OpenAI is piloting a new group chat feature for ChatGPT that brings real-time collaboration directly into the app. Rolling out first in select regions—Japan, New Zealand, South Korea, and Taiwan—the trial is available on both mobile and web for Free, Plus, and Team users. The company describes this as a small first step toward a more shared experience in ChatGPT, with early feedback guiding how the feature scales to more regions and plans.
The concept is simple: multiple people can chat together with ChatGPT participating when needed. You can tag “ChatGPT” to prompt a response, and the assistant has been tuned with new social skills so it knows when to speak up and when to stay quiet. It can react with emojis and even use profile photos to create personalized images for the group, adding a more social, expressive layer to conversations.
Privacy and safety are central to the pilot. Private one-on-one chats and your personal ChatGPT memory remain completely private. Group chats are invitation-only, and members can leave at any time. Most participants can remove others if needed, while the group’s creator can only leave voluntarily. For users under 18, content is filtered and backed by extra safeguards and parental controls.
Starting a group is straightforward. Tap the people icon, then add participants directly or share an invitation link. Each group can include 1 to 20 people. If you add someone to an existing chat, ChatGPT automatically creates a new group so the original thread remains unchanged. Every group also has a short profile, and all conversations are neatly organized in a labeled sidebar for easy access.
Group chats work just like a regular ChatGPT thread but with multiple people in the mix. GPT‑5.1 Auto powers responses and supports a full toolkit of features: search, image generation, file uploads, and dictation. Usage limits are calculated fairly in group settings—only messages where ChatGPT replies count toward your hourly limits.
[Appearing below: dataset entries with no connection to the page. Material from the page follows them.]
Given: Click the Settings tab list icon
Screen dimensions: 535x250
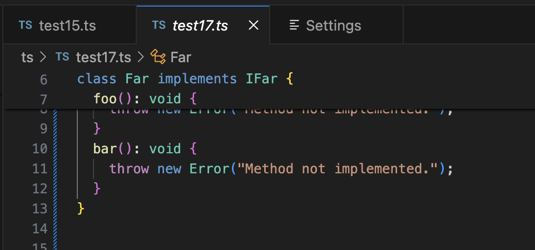Looking at the screenshot, I should click(x=295, y=26).
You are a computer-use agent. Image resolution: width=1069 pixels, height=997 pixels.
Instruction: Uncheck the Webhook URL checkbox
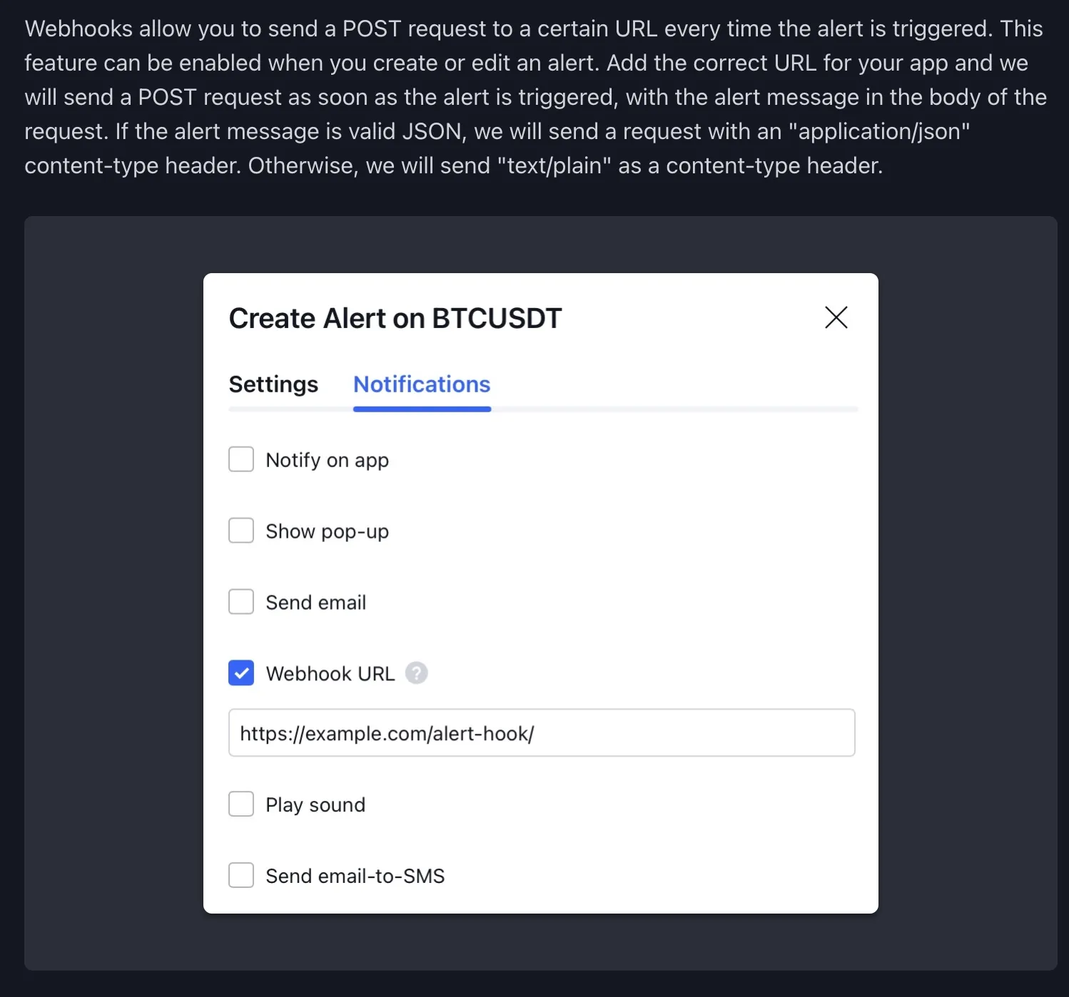click(241, 673)
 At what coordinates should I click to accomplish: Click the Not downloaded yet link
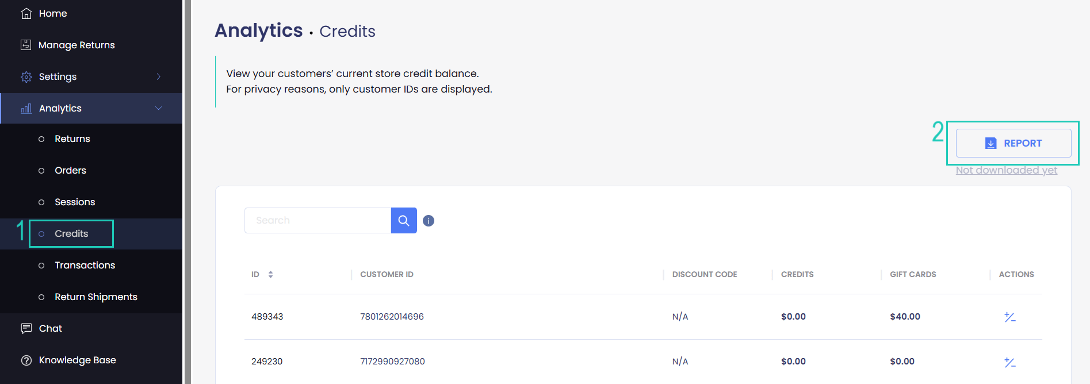(x=1006, y=170)
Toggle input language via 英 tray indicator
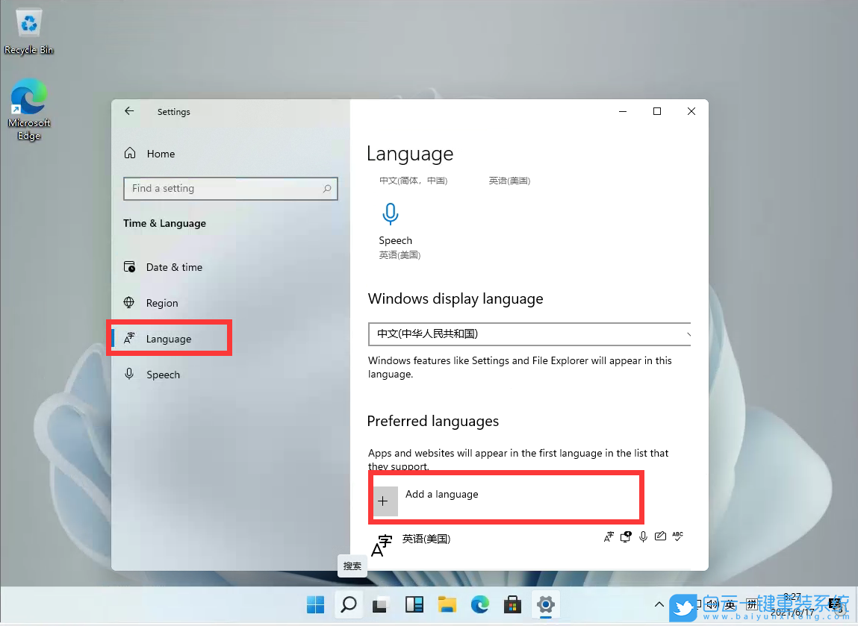The image size is (858, 626). (x=728, y=604)
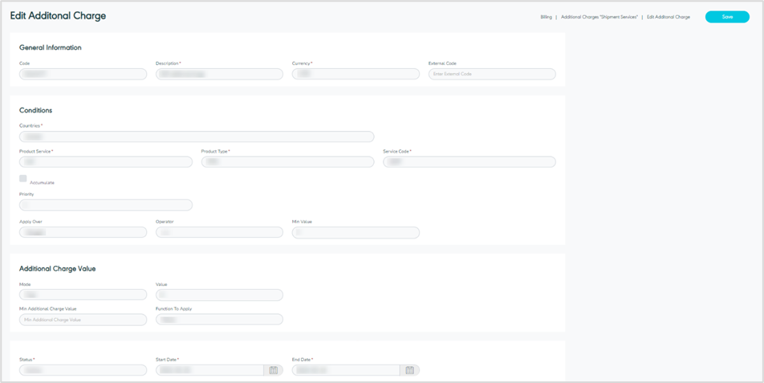Focus the Description text field
This screenshot has height=383, width=764.
pos(219,74)
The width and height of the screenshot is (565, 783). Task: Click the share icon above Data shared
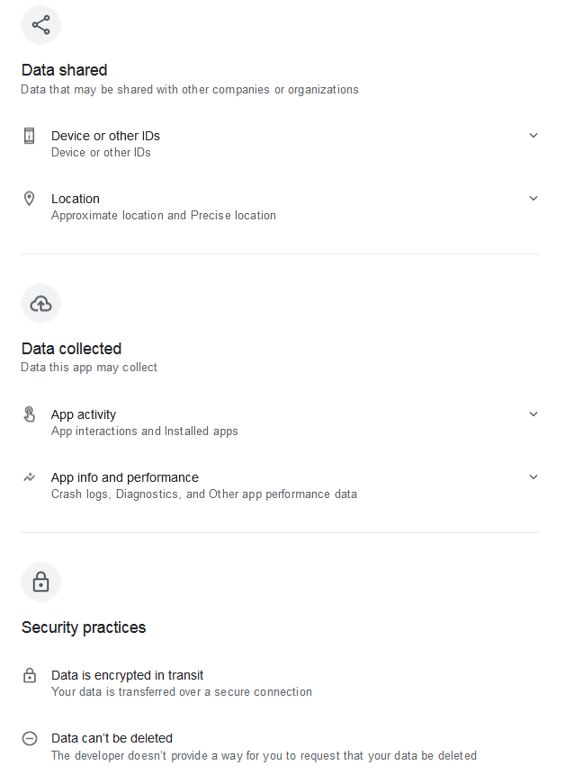[40, 24]
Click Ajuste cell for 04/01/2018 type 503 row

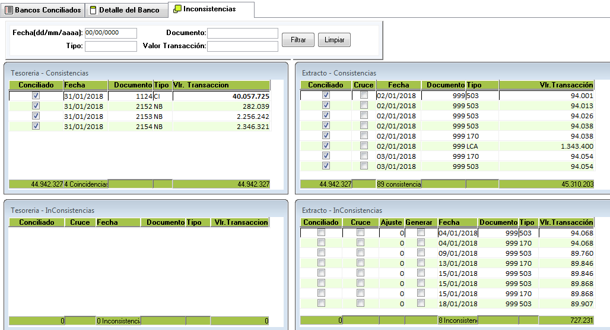click(x=392, y=233)
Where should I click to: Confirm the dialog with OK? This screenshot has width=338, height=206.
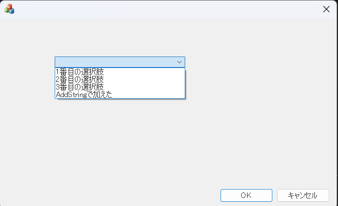point(246,195)
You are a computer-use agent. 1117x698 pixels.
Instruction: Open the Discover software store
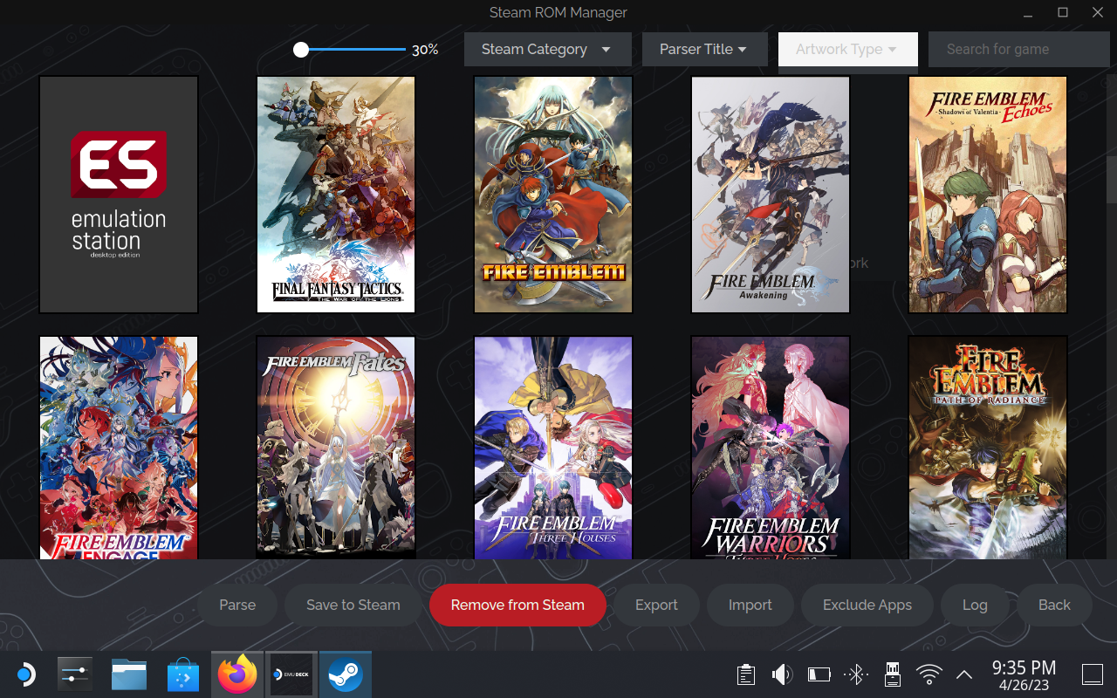182,674
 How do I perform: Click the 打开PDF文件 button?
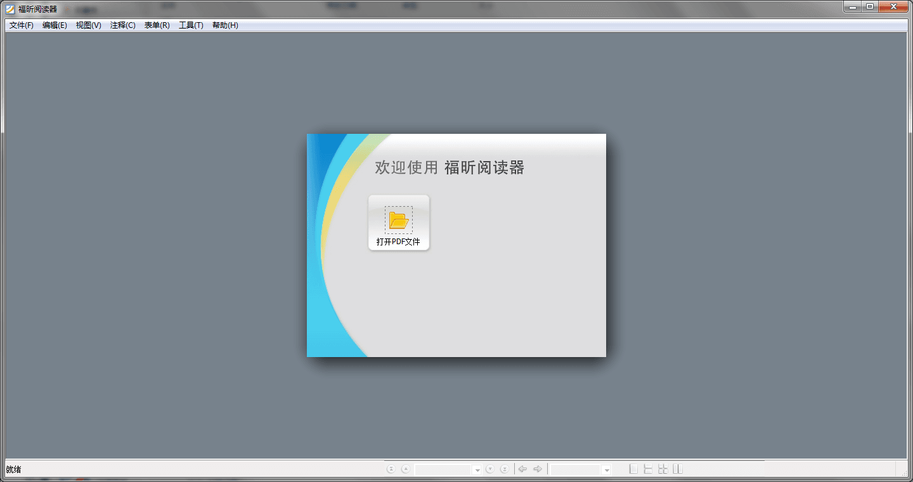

Messages between human participants don’t count, so teams can discuss freely without burning through AI responses.
OpenAI is using this pilot to observe how people naturally collaborate with AI. Whether you’re brainstorming ideas, planning projects, organizing study sessions, or coordinating events, group chat puts the assistant in the same room as your colleagues, classmates, or friends. The early test will help refine moderation, controls, and participation dynamics before wider release.
The launch also reflects a broader shift in how the assistant is evolving—from a single-user tool to a more social, interactive platform. In late September, the company introduced Sora 2, a standalone social app centered on AI-generated videos. It features a TikTok-style feed with algorithmic recommendations based on activity and location, plus parental controls and direct messaging. Paired with group chat, these additions suggest a future where AI is woven into shared experiences, not just solo queries.
For now, if you’re in the initial rollout regions, you can start experimenting with group chat right away. Create a group, invite your collaborators, and tag “ChatGPT” when you want AI to chime in. With privacy protections, flexible controls, and powerful tools like image generation and search built in, this pilot is designed to make everyday coordination and creativity faster, more social, and more fun.